[START Excerpted text]

# Looking for a Gyuto anyone familiar with the Masamoto "AT"?



## Kraven (Jul 21, 2019)

Hello everyone, forgive me if this question has been asked before. I was wondering if anyone has any knowledge of the masamoto "AT" line. I can't find a lot of information on the difference between this and the VG line.

I have been on a search for a good gyuto and started with a mac pro... I was a little underwhelmed and sent it back after discovering a slight imperfection in the blade. I ordered the masamoto and am awaiting delivery but have reservations that it may somehow be "inferior" to the VG line. I also have friends that are in love with their shun classics and one that says go Misono, but which one?

Any insights on these various knife lines would be greatly appreciated. For the record I am more of a push slicer, so a german profile is by no means a requirement.


----------



## rick alan (Nov 15, 2012)

Welcome to CT Kraven. Shuns are almost all German profile, and German grind as well (heavy and thick edged), so count them out.

Google shows no detailed description for the AT line, $180 on Amazon for a 240 Gyuto.

Historically Masamoto are not a good dollar value, Misono is known for good dollar value.

If you're in the States check out Geshin stainless and also their Gonbei Hammered lines. Definitely great dollar values.


----------



## benuser (Nov 18, 2010)

Don't know that very series. From what I've seen with other ones with a Western handle, I would say, expect high price and absent QC. 
For stainless I would look for Masahiro or Misono, the first having the best steel and value, the second an exceptional Fit&Finish. The Misono 440 and UX-10 series are the most interesting. 
If you live in the States, have the Misono with Korin and ask for the free 'initial stone sharpening'. Otherwise, have a look at japanesechefsknife.com. Very serious, most helpful and cheap shipping.


----------



## chrislehrer (Oct 9, 2008)

[END Excerpted text]

The tasks
- A) In the forum thread about the Masamoto AT gyuto, which two Misono series does benuser call the most interesting?
- B) Extend the forum thread about the Masamoto AT gyuto, starting right after its final line.

[START Record extracts]

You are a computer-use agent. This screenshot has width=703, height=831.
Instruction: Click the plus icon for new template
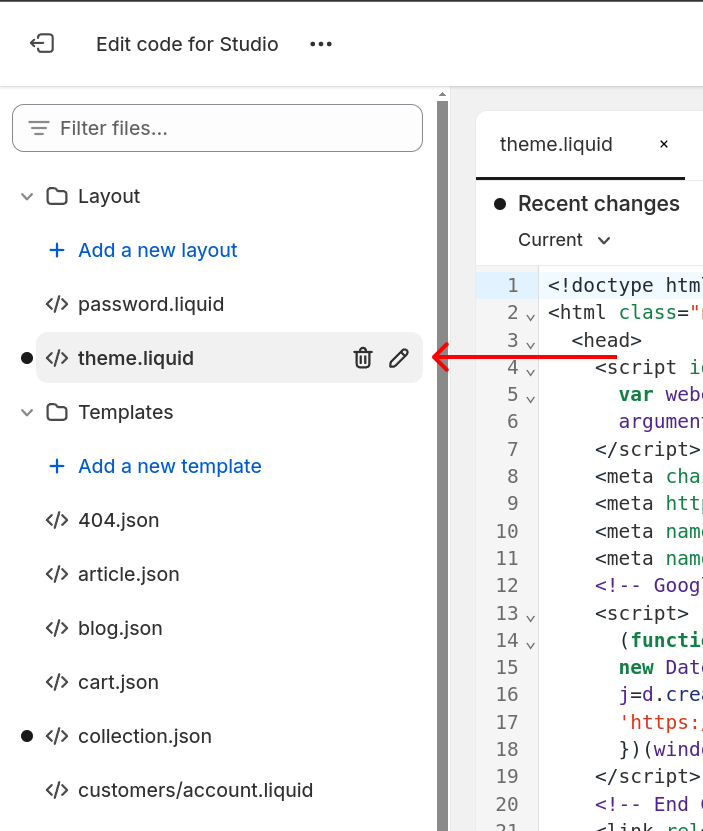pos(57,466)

[END Record extracts]
[START Record extracts]

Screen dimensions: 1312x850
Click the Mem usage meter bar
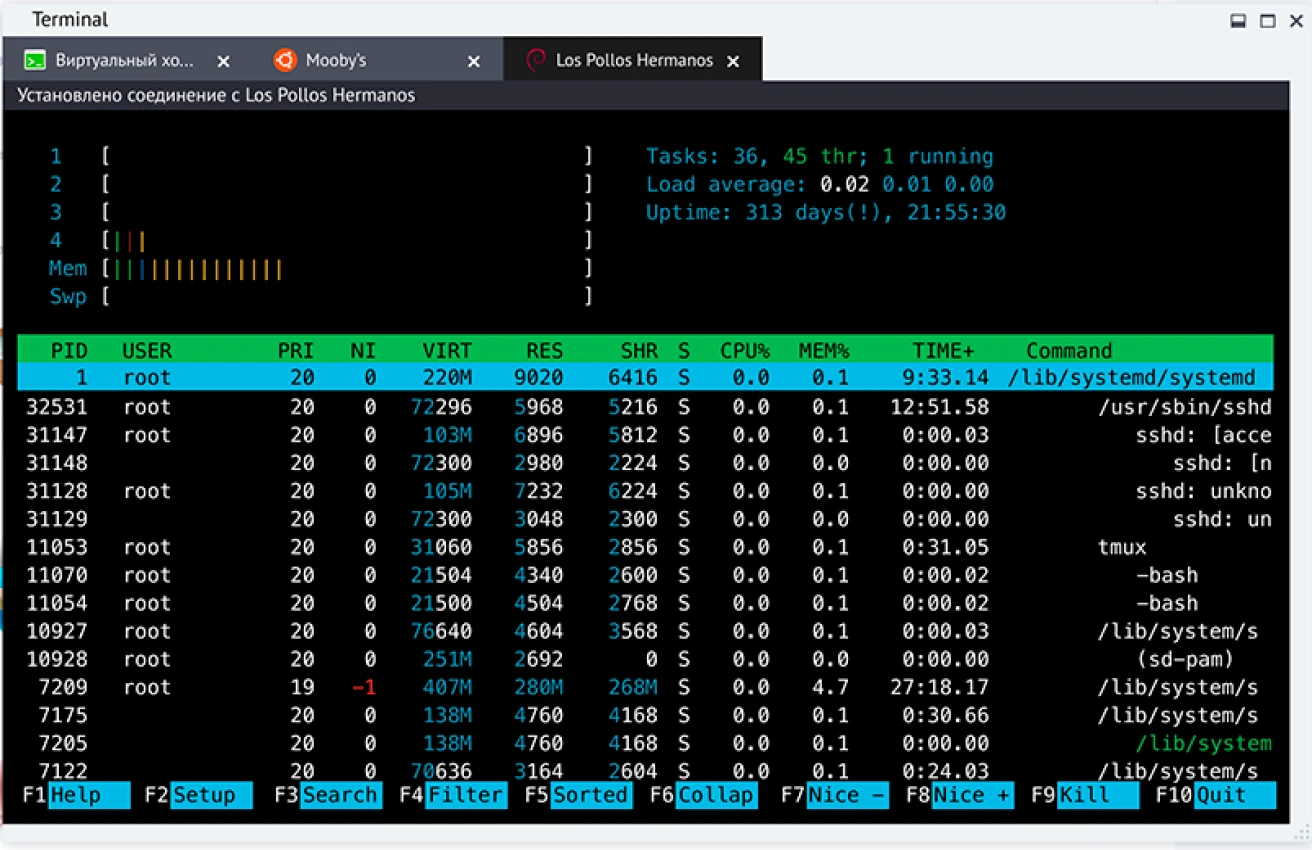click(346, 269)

[END Record extracts]

Responses to the exercise
- A) The Misono 440 and UX-10 series.

- B)
Kraven said:


> Hello everyone, forgive me if this question has been asked before. I was wondering if anyone has any knowledge of the masamoto "AT" line. I can't find a lot of information on the difference between this and the VG line.


AT and AN are "hyper molybdenum steel," according to Masamoto's website. (AT and AN differ based on whether the blade metal forms a guard at the front of the handle -- "Tsuba"/AT and "No tsuba" [ツバなし/AN.) These lines only come in Western blade forms.


----------



## Kraven (Jul 21, 2019)

chrislehrer said:


> AT and AN are "hyper molybdenum steel," according to Masamoto's website. (AT and AN differ based on whether the blade metal forms a guard at the front of the handle -- "Tsuba"/AT and "No tsuba" [ツバなし/AN.) These lines only come in Western blade forms.


Thanks So much. I Received the AT a few days ago and I can find NOTHING wrong with it. The edge is like something you read about and the handle is perfect for my somewhat large hands. I know a lot of people have issues with FF of Masamoto but the one I have is a keeper and I don't actually feel a need to hunt for a knife at a better price point. For me it is a performer and is worth the extra couple of bucks. I might feel swindled when I try a tojiro sometime down the line but it is a great fit for me.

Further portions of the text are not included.